La Bcc Brianza e Laghi di Alzate Brianza chiude il 2025 con un utile netto di 12,8 milioni di euro e un patrimonio di 122,6 milioni di euro: l’11,14% in più rispetto al 2024. Questi i dati presentati dal presidente Giovanni Pontiggia con il direttore Ernesto Mauri in vista dell’assemblea ordinaria dei soci in programma per domenica 26 aprile alle 9.30 al centro espositivo Lariofiere di Erba.
Erogati 635mila euro per il territorio
«Come cda non possiamo che essere soddisfatti – ha esordito Pontiggia nel presentare il bilancio 2025 – La prossima assemblea è il consuntivo di un triennio concluso che si caratterizza per un elemento importante: le vere potenzialità che questa banca può esprimere per il territorio. Tre anni fa avevamo chiuso un processo di aggregazione e fusione con la Bcc di Lesmo e in sede assembleare avevamo dichiarato l’apertura di una fase importante di crescita. I dati dimostrano che le potenzialità questa banca le ha: lo dimostra che da un utile di 6 milioni di euro di tre anni fa questo triennio ha avuto media di conto economico attorno ai 12 milioni. Dopo i 6 milioni, lo scorso anno l’utile si è assestato a 10 milioni: l’anno scorso è stato un anno eccezionale per tassi di interesse. E quest’anno si conclude con un utile di 12 milioni a conferma della solidità dell’istituto: abbiamo tutte le carte in regola per essere al fianco di imprese, famiglie e di chi abbia le esigenze di una banca del territorio. Questo è importante, anche visti i tempi in cui potremmo avere un nuovo ruolo importante nell’economia del territorio».

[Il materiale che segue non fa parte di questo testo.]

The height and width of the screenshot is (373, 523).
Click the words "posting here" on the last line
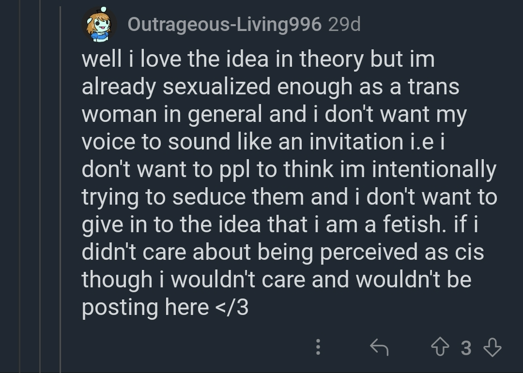pyautogui.click(x=145, y=308)
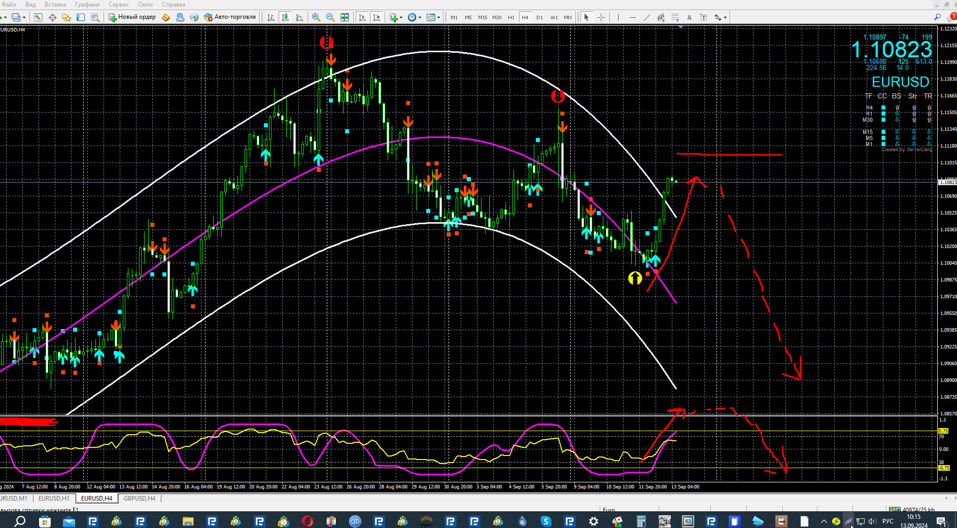The width and height of the screenshot is (957, 528).
Task: Select the trendline drawing tool
Action: [646, 17]
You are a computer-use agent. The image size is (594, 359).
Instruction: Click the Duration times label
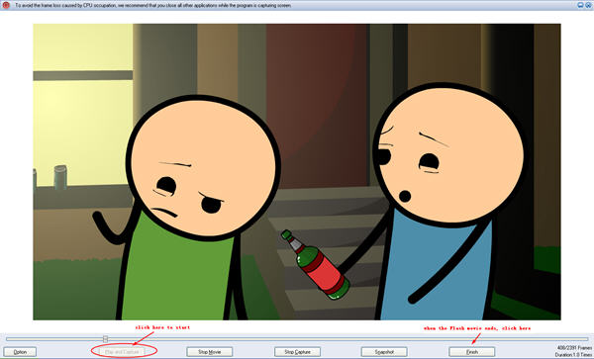coord(573,355)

Sostanzialmente stabili rispetto a fine 2024 (+0,28%) gli impieghi verso la clientela, che hanno raggiunto 705,1 milioni di euro. Un dato mantenuto inalterato nonostante i significativi ammortamenti dovuti ai rimborsi periodici dei mutui. Rispetto ai mutui, nel 2025 sono stati 590 quelli erogati nel 2025 per 107,4 milioni di euro: il 47,28% alle famiglie e il 52,72% alle imprese. «L’86% dei mutui alle famiglie sono residenziali – specifica il direttore Mauri – E tanti sono quelli per la prima casa. Già nel primo trimestre del 2026 abbiamo erogato più mutui dello scorso anno: se continuiamo così la previsione è di arrivare a 700. Ne abbiamo già fatti 190: c’è tanta domanda. Abbiamo aperto anche finanziamenti a imprese edili e immobiliari che stanno lavorando su Lecco, Como e Monza: quello che emerge è che tante famiglie vogliono cambiare e uscire dalle città in favore delle aree periferiche».
Stabile il numero dei dipendenti: al 31 dicembre 2025, l’organico aziendale è di 166 collaboratori; così come quello dei soci. «Sono quasi 6.000 – afferma Mauri – Stiamo già lavorando per la crescita soprattutto dei giovani».

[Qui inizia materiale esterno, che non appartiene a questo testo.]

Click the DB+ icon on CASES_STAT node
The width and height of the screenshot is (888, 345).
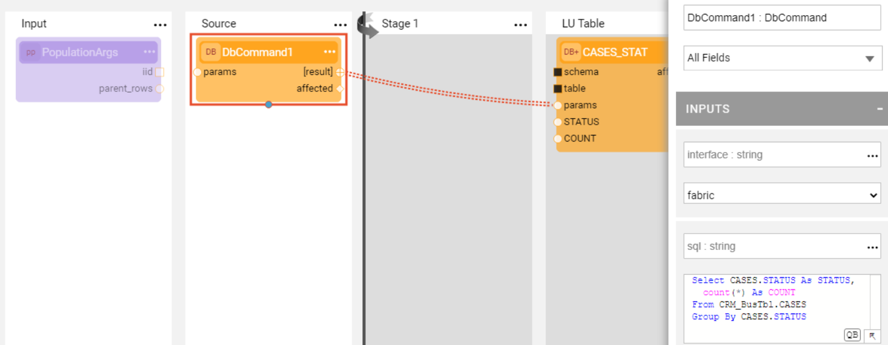[571, 52]
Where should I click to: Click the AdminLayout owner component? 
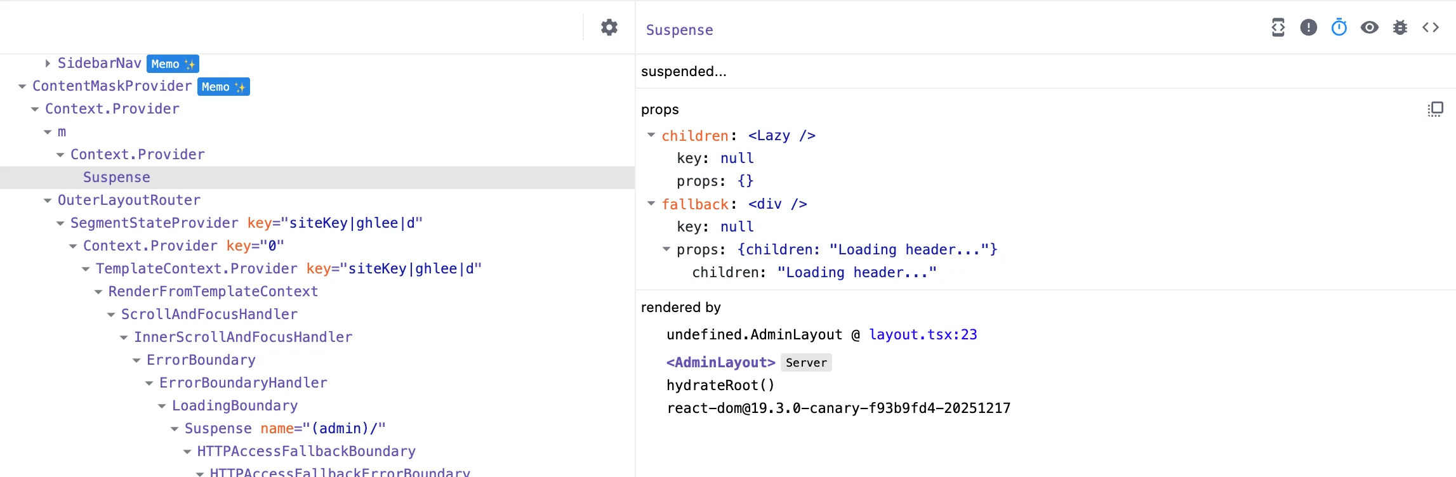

Rilevante anche l’impegno della banca sul territorio: nel 2025, a sostegno delle comunità locali, sono stati erogati 635mila euro con 124 interventi complessivi, sommando donazioni e sponsorizzazioni per aiutare attività sportive, culturali, assistenziali, ricreative e di sostegno alla didattica. Il 36,57% della somma è stato erogato a sostegno dell’educazione. «Abbiamo continuato con le iniziative sociali, come i Cantieri cooperativi e le adesioni alle realtà impegnate socialmente – aggiunge Pontiggia – In ambito sanitario stiamo sviluppando la Mutua e tra le prospettive future c’è il recupero del progetto della cittadella della salute ad Anzano a Villa San Giuseppe: il Comune si è mostrato favorevole, già nel 2004 c’era il progetto e stiamo valutando tutte le opzioni. In particolare, nel retro della sede ci sono 25mila mq di proprietà della banca: potrebbe diventare un polo intercomunale importante. L’idea c’è sicuramente – afferma – E il Comune ha già confermato nel Pgt la destinazione sociosanitaria dello spazio. Stiamo studiando la forma giuridica: la stessa Mutua potrebbe essere l’attore dell’iniziativa, o la creazione della fondazione. In ambito ambientale confermiamo la richiesta anche al Comune di Alzate per realizzare un parco fotovoltaico a servizio. Più in generale, continuiamo anche l’impegno con il crowdfunding: mi appello per fare in modo che il tessuto sociale territoriale sia convinto che questa banca sia un valore per il territorio. La nostra biodiversità bancaria – sottolinea Pontiggia – deve essere una riflessione che parte dai territori, enti locali, associazioni. Si deve fare una coalizione tra istituzioni, enti economici e imprenditoriali perché la qualità dei servizi e i servizi stessi dipende da questo: in squadra si ottiene il risultato».